Your output is the line containing "972x2059 pixels. How" plus every line after it in the listing, reproduced exactly.

[RECORD SET Boundary: Start]

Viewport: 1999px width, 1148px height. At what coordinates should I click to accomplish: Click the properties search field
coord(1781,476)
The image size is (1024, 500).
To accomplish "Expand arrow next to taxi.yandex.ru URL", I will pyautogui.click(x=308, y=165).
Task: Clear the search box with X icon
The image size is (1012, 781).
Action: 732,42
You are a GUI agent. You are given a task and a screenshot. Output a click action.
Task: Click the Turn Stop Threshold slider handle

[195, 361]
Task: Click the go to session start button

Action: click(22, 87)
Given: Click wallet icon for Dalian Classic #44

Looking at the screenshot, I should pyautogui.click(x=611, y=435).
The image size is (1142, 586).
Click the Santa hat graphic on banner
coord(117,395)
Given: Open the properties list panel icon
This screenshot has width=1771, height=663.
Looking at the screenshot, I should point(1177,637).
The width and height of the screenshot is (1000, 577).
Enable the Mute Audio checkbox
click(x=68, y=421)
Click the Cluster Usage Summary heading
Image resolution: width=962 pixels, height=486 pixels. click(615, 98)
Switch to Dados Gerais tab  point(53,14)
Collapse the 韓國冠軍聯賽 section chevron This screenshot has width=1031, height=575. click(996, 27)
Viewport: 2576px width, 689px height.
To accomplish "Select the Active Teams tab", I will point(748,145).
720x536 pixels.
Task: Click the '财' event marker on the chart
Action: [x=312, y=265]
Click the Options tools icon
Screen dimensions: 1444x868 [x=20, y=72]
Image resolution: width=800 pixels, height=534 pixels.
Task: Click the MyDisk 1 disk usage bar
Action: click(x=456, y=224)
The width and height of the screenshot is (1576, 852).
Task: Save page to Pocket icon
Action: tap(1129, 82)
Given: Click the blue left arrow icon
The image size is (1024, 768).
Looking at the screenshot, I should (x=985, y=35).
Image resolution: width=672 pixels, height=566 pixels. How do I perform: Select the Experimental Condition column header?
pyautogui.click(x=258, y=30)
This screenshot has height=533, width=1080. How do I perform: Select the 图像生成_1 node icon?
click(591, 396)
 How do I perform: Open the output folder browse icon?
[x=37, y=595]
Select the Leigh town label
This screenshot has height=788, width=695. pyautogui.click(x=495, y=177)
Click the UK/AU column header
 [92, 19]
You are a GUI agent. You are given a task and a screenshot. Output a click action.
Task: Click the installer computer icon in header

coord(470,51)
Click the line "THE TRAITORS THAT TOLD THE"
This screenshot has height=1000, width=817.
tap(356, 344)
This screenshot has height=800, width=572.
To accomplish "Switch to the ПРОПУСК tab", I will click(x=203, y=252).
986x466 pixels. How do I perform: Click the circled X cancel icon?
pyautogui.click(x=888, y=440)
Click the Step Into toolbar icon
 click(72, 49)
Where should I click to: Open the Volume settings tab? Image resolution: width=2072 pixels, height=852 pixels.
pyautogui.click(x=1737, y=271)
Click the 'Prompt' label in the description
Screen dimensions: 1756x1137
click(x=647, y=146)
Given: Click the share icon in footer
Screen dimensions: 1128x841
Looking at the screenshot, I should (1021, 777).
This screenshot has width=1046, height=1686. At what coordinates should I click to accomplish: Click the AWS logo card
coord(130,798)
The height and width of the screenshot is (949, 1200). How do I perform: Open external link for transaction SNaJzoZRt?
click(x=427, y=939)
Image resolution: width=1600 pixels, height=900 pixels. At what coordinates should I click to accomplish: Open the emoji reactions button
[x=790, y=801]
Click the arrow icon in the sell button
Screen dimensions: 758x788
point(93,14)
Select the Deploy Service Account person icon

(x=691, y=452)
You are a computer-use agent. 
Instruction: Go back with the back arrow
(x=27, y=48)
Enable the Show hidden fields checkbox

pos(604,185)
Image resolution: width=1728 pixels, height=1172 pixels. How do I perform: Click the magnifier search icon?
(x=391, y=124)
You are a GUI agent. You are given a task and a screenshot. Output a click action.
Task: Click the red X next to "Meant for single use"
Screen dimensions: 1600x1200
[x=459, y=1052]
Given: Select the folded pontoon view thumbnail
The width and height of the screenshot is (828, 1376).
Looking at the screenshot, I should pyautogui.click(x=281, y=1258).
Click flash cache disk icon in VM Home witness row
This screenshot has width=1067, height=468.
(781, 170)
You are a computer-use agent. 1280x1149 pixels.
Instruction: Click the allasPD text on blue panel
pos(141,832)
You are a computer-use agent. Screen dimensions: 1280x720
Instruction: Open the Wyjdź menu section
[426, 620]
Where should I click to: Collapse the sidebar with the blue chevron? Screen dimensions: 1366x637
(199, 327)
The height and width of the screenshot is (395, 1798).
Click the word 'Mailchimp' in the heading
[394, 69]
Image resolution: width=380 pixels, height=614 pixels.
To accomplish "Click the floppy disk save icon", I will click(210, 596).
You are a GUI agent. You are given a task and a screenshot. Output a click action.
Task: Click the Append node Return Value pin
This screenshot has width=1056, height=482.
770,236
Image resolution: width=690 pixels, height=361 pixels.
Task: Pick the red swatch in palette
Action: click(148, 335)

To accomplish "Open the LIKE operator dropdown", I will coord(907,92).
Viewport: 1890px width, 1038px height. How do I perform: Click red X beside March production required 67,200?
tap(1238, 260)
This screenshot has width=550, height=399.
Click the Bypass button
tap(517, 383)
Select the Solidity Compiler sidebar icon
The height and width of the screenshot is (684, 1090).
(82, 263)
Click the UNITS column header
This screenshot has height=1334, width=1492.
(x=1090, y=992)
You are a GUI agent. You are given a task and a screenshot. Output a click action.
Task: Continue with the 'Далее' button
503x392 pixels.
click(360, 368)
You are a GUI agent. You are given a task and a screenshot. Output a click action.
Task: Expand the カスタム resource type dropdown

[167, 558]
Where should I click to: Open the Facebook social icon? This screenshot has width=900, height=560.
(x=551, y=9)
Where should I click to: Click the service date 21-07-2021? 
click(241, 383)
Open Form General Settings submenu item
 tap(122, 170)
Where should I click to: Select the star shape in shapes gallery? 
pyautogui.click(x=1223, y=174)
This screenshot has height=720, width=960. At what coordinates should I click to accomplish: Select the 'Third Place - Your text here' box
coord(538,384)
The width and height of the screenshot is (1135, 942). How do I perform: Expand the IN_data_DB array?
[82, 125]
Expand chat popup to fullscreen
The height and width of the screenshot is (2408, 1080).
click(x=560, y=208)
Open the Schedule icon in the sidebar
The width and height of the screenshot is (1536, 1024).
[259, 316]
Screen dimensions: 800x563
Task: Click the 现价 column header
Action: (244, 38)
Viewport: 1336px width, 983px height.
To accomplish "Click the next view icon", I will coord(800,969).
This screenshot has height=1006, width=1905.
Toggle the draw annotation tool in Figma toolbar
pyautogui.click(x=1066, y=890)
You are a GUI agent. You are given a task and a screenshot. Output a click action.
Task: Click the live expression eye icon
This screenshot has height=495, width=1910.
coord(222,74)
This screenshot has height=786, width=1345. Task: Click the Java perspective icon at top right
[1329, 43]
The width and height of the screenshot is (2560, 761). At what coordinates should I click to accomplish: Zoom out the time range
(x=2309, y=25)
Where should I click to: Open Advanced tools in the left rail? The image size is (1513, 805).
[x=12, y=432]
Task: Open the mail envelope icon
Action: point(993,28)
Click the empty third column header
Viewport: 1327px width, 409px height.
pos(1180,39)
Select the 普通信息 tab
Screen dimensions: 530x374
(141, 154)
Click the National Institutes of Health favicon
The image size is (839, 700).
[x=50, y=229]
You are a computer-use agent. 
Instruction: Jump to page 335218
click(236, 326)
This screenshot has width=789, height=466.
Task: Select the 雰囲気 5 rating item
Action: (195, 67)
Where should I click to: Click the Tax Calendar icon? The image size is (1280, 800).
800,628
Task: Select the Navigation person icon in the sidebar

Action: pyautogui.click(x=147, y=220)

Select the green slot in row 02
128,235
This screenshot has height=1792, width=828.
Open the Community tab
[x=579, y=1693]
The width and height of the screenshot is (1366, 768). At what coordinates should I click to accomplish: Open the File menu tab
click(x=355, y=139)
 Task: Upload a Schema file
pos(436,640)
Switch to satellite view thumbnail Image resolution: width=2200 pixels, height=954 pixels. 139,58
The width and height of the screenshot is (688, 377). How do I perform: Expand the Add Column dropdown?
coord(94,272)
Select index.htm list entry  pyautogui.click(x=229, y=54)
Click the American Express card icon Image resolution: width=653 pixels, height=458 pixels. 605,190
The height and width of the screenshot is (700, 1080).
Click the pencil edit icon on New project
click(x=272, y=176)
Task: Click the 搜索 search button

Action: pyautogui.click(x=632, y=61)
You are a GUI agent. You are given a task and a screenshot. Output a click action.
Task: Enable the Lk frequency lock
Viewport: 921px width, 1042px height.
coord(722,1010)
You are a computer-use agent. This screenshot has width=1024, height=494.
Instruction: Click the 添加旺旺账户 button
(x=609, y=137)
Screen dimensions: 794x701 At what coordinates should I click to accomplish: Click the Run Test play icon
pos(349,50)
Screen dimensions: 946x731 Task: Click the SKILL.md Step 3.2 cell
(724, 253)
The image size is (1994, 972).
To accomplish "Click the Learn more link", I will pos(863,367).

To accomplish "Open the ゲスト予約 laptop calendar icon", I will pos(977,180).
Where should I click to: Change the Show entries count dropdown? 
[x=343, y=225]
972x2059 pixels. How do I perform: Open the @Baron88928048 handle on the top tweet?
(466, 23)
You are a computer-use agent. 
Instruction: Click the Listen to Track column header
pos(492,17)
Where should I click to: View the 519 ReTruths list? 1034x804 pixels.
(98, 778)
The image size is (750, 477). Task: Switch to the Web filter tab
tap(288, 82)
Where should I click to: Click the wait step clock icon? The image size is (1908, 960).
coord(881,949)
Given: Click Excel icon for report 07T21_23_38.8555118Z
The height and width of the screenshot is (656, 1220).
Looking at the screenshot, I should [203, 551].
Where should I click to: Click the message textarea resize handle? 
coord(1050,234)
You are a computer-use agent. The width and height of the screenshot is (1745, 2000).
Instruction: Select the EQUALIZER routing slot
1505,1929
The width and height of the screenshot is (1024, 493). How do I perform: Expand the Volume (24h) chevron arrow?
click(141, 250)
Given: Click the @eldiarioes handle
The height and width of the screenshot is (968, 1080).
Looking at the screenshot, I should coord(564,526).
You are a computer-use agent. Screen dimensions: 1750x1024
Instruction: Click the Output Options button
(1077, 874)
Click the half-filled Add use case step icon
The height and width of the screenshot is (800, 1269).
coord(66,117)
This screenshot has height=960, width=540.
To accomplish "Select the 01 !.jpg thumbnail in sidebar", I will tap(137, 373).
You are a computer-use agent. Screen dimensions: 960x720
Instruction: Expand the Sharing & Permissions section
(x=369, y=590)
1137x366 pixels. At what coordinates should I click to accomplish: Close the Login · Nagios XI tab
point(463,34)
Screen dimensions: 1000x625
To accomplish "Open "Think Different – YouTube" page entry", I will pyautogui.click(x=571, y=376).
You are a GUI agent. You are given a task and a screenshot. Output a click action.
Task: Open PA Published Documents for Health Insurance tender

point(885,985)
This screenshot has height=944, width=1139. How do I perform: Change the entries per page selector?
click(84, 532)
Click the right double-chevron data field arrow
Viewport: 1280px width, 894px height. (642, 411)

[RECORD SET Boundary: End]

EXPECTED ANSWER
972x2059 pixels. How do I perform: Open the @Baron88928048 handle on the top tweet?
(466, 23)
You are a computer-use agent. 
Instruction: Click the Listen to Track column header
pos(492,17)
Where should I click to: View the 519 ReTruths list? 1034x804 pixels.
(98, 778)
The image size is (750, 477). Task: Switch to the Web filter tab
tap(288, 82)
Where should I click to: Click the wait step clock icon? The image size is (1908, 960).
coord(881,949)
Given: Click Excel icon for report 07T21_23_38.8555118Z
The height and width of the screenshot is (656, 1220).
Looking at the screenshot, I should [203, 551].
Where should I click to: Click the message textarea resize handle? 
coord(1050,234)
You are a computer-use agent. The width and height of the screenshot is (1745, 2000).
Instruction: Select the EQUALIZER routing slot
1505,1929
The width and height of the screenshot is (1024, 493). How do I perform: Expand the Volume (24h) chevron arrow?
click(141, 250)
Given: Click the @eldiarioes handle
The height and width of the screenshot is (968, 1080).
Looking at the screenshot, I should coord(564,526).
You are a computer-use agent. Screen dimensions: 1750x1024
Instruction: Click the Output Options button
(1077, 874)
Click the half-filled Add use case step icon
The height and width of the screenshot is (800, 1269).
coord(66,117)
This screenshot has height=960, width=540.
To accomplish "Select the 01 !.jpg thumbnail in sidebar", I will tap(137, 373).
You are a computer-use agent. Screen dimensions: 960x720
Instruction: Expand the Sharing & Permissions section
(x=369, y=590)
1137x366 pixels. At what coordinates should I click to accomplish: Close the Login · Nagios XI tab
point(463,34)
Screen dimensions: 1000x625
To accomplish "Open "Think Different – YouTube" page entry", I will pyautogui.click(x=571, y=376).
You are a GUI agent. You are given a task and a screenshot. Output a click action.
Task: Open PA Published Documents for Health Insurance tender

point(885,985)
This screenshot has height=944, width=1139. How do I perform: Change the entries per page selector?
click(84, 532)
Click the right double-chevron data field arrow
Viewport: 1280px width, 894px height. (642, 411)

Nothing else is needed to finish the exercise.